Question

Let $p\left(x\right)$ be any polynomial. When it is divided by $(x-19)$ and $(x-91)$, then the remainders are $91$ and $19$ respectively. The remainder, when $p\left(x\right)$ is divided by $(x-19)(x-91)$, is:

• A. $x-110$
• B. $110$
• C. $110-x$
• D. $4x+88$

Answer 1

The correct option is C $110-x$

This states that there are polynomials $q$ and $r$ such that

$p\left(x\right)=q\left(x\right)(x-19)+91$

and $p\left(x\right)=r\left(x\right)(x-91)+19$.

since $(x-19)(x-91)$ is second-degree, the remainder must be first-degree, i.e. $ax+b$.

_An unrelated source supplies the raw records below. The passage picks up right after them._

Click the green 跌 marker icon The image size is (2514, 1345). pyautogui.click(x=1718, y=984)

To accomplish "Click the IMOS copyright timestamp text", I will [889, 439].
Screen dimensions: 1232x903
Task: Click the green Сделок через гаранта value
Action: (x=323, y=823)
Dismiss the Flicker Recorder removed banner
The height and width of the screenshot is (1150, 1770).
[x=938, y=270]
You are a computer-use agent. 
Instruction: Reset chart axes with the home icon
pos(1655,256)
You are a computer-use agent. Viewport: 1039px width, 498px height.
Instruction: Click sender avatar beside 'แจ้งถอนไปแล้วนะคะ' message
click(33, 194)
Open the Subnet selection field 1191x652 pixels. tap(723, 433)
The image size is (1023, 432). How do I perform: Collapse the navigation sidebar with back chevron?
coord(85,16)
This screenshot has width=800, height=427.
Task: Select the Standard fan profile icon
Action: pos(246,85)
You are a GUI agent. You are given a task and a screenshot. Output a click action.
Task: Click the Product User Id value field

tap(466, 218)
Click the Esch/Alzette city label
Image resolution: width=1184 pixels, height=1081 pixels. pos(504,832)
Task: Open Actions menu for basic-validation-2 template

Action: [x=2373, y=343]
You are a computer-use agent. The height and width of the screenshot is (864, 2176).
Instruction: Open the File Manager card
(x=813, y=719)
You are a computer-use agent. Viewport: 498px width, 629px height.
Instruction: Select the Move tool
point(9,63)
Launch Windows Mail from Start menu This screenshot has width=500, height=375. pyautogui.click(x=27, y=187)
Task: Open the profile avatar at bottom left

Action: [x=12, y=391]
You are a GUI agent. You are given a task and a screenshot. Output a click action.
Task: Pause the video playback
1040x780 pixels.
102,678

$p\left(x\right)=(x-19)(x-91)+ax+b$

Since $p\left(19\right)=q\left(19\right)(19-19)+91=91$ and

$p\left(19\right)=r\left(19\right)(19-19)+91=91$,

We have a system of equations

$19a+b=91$

$91a+b=19$

$\Rightarrow b=91-19a$ and $b=19-91a$ from above

$\Rightarrow 91-19a=19-91a\Rightarrow -72a=72$

$\therefore a=-1$

Substitute $a=-1$ in $19a+b=91$

$\Rightarrow 19\times -1+b=91$

$\therefore b=91+19=110$

Thus, we concluded that the remainder of $p\left(x\right)$ by $(x-19)(x-91)$ is equal to $-x+110$ or $110-x$.